In various such embodiments of the anchor assembly, the independently movable or pivotable gripping arms each include an interior ramp.

In various such embodiments of the anchor assembly, the threaded drive pin is made from a harder material than the threaded anchor.

It should also be appreciated from the above that various embodiments of the present disclosure provide an anchor assembly threaded anchor comprising: (i) an elongated tubular body including an inner surface defining a longitudinally extending inner channel configured to receive a shank of a threaded drive pin, the body including at least two independently movable or pivotable gripping arms; (ii) a head integrally connected to and extending from a first end of the body and including an inner surface that defines a longitudinally extending inner channel that is aligned with the longitudinally extending inner channel of the body, the head including a mechanical engaging structure to enable rotation of the threaded anchor, the head also defining a drive pin head receiving recess configured to receive a head of the threaded drive pin; and (iii) an external helical thread formation integrally connected to and extending outwardly from part of the body.

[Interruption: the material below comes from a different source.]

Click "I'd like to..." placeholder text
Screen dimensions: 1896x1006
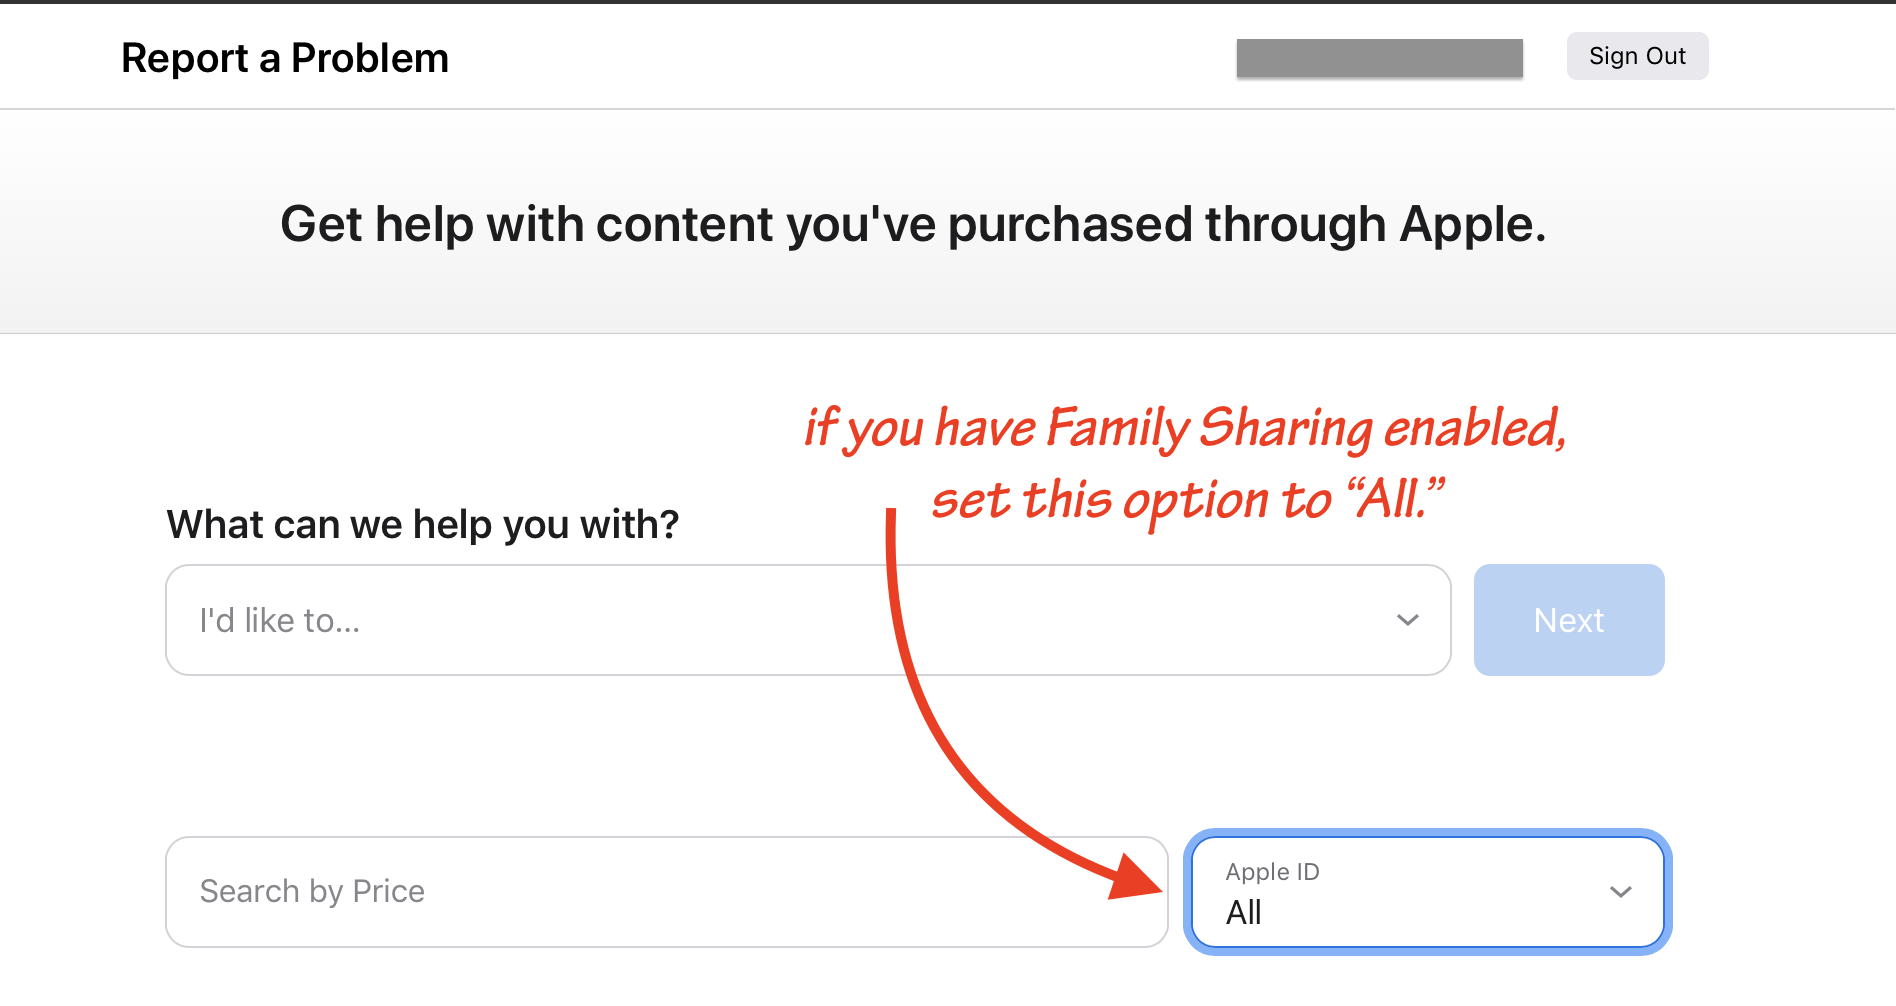279,621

In various such embodiments of the anchor assembly threaded anchor, the mechanical engaging structure of the head of the threaded anchor is configured to be engage by a same tool as the head of the threaded drive pin.

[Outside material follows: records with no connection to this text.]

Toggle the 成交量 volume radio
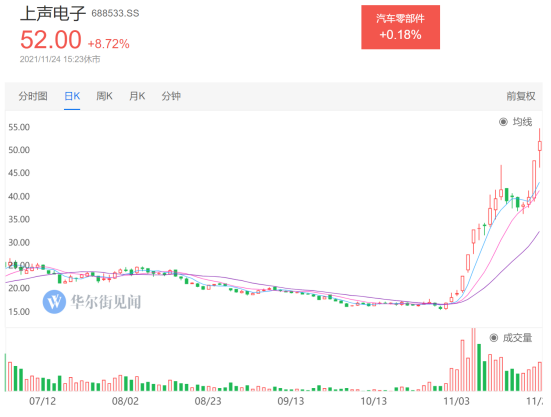Screen dimensions: 551x417 [x=494, y=338]
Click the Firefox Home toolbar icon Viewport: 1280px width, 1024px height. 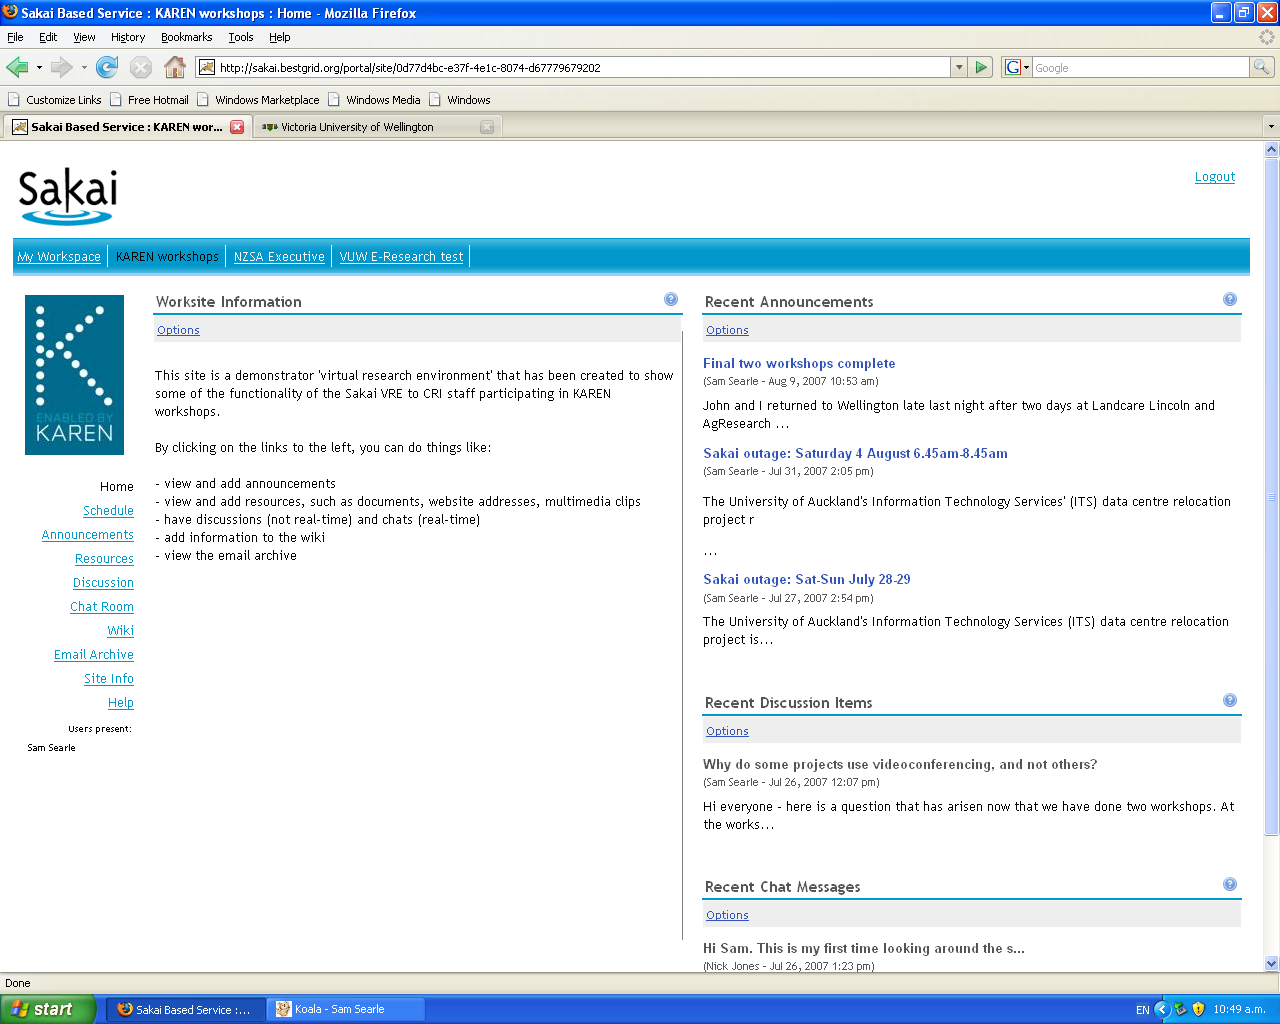pyautogui.click(x=175, y=67)
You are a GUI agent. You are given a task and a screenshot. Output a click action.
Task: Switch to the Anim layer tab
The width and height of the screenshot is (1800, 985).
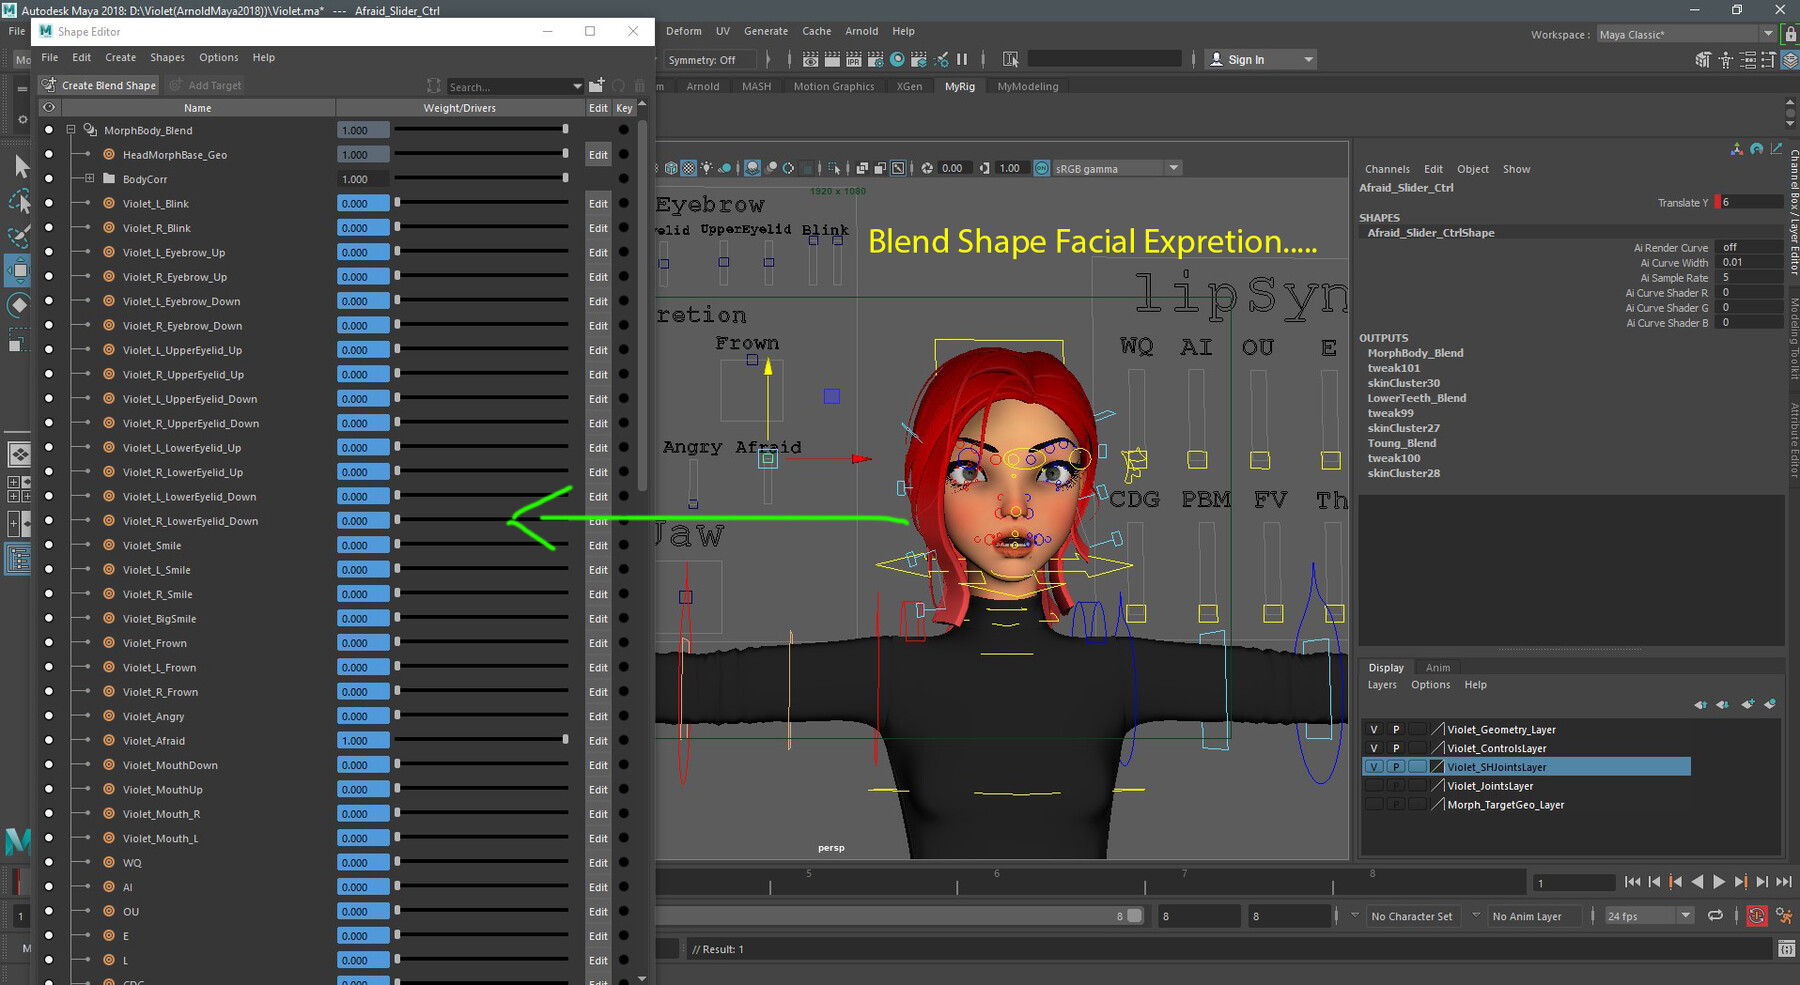click(x=1437, y=668)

In various such embodiments of the anchor assembly threaded anchor, the independently movable or pivotable gripping arms each include an interior ramp.

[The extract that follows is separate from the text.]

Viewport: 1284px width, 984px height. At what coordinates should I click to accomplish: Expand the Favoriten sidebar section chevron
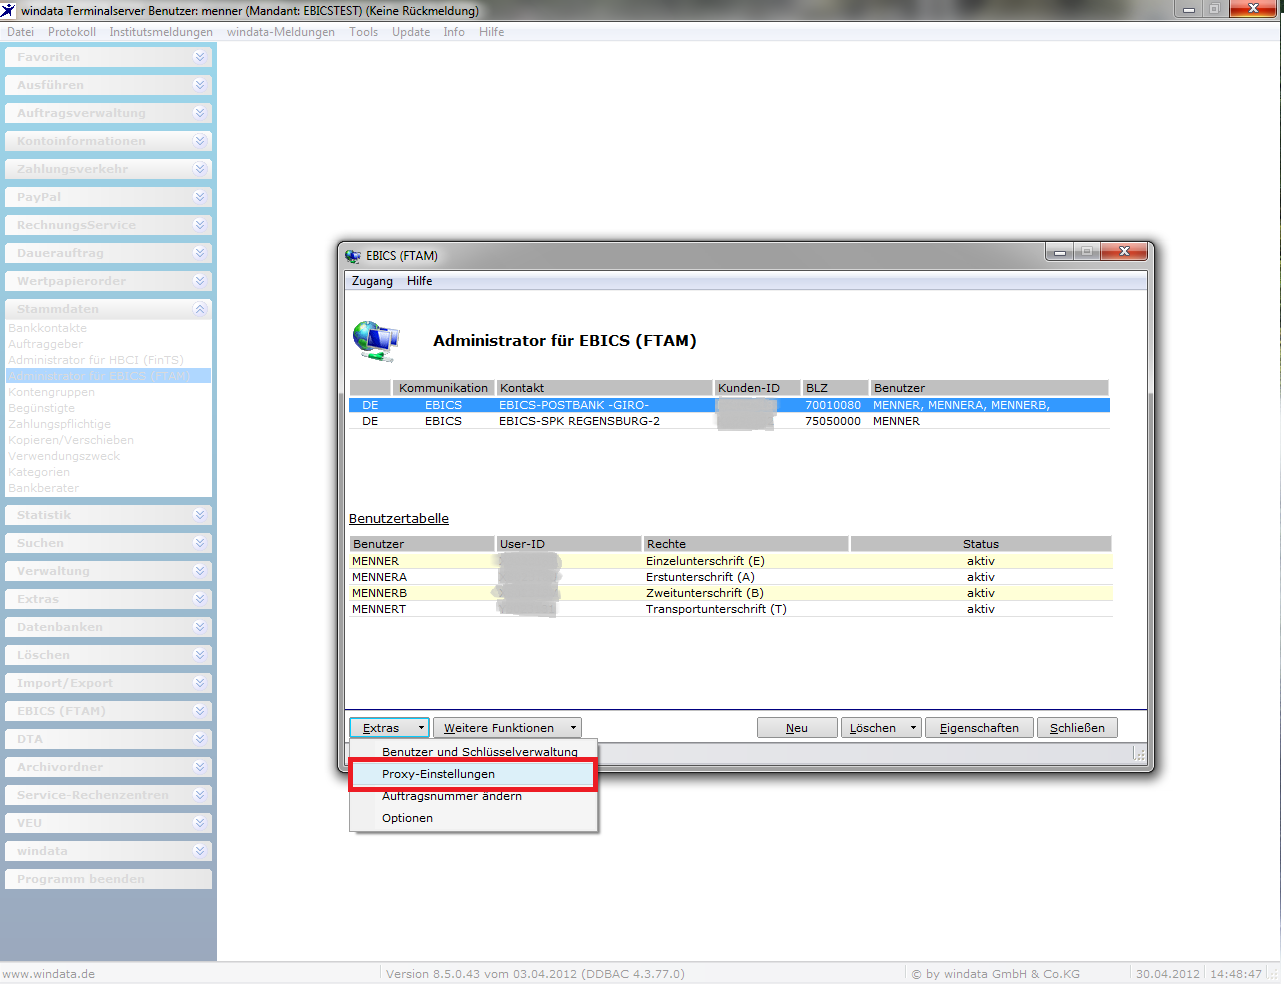(x=200, y=57)
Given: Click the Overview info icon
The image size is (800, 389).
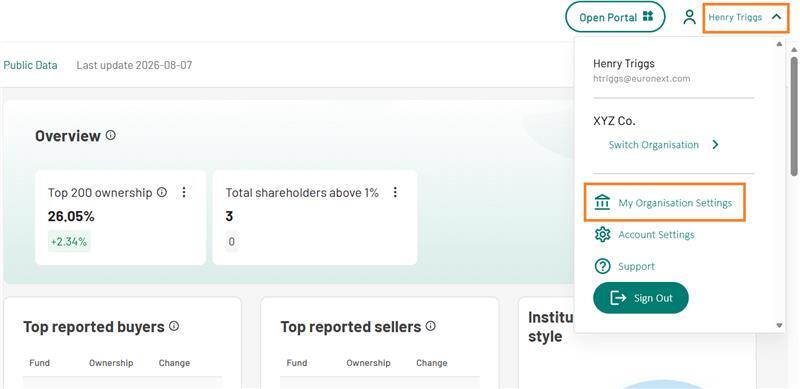Looking at the screenshot, I should tap(110, 135).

It should also be appreciated from the above that various embodiments of the present disclosure provide a method of installing and removing an anchor assembly, said anchor assembly including a threaded drive pin including: (a) a shank, (b) a head integrally connected to the shank, the head defining a mechanical engaging structure to enable rotation of the threaded drive pin, and (c) a helical thread formation integrally connected to and extending outwardly from the shank; and a threaded anchor including: (i) an elongated tubular body including an inner surface defining a longitudinally extending inner channel, the body including at least two independently movable gripping arms, (ii) a head integrally connected to and extending from a first end of the body and including an inner surface that defines a longitudinally extending inner channel, the head including a mechanical engaging structure to enable rotation of the threaded anchor, the head also defining a drive pin head receiving recess configured to receive the head of the threaded drive pin, and (iii) an external helical thread formation integrally connected to and extending outwardly from part of the body, said method comprising: aligning a first object and a second object such that a first hole in the first object is aligned with a second hole in the second object; positioning the anchor assembly through the first hole partially into the second hole and such that the threaded drive pin is partially positioned in the threaded anchor; driving the threaded drive pin further into the threaded anchor causing the threaded drive pin to engage the interior ramps to cause the gripping arms to move outwardly to engage an interior surface that defines the second hole in the second object to secure the threaded anchor to the second object; causing a tool to engage the mechanical engaging structure of the head of the threaded drive pin and rotating the tool to rotate the threaded drive pin to remove the threaded drive pin from the threaded anchor; and causing the tool to engage the mechanical engaging structure of the head of the threaded anchor and rotating the tool to rotate the threaded anchor to remove the threaded anchor from the first object and the second object.

In various such embodiments, driving the threaded drive pin includes partially deforming the threads of the drive pin.

It will be understood that modifications and variations may be effected without departing from the scope of the novel concepts of the present invention, and it is understood that this application is to be limited only by the scope of the claims.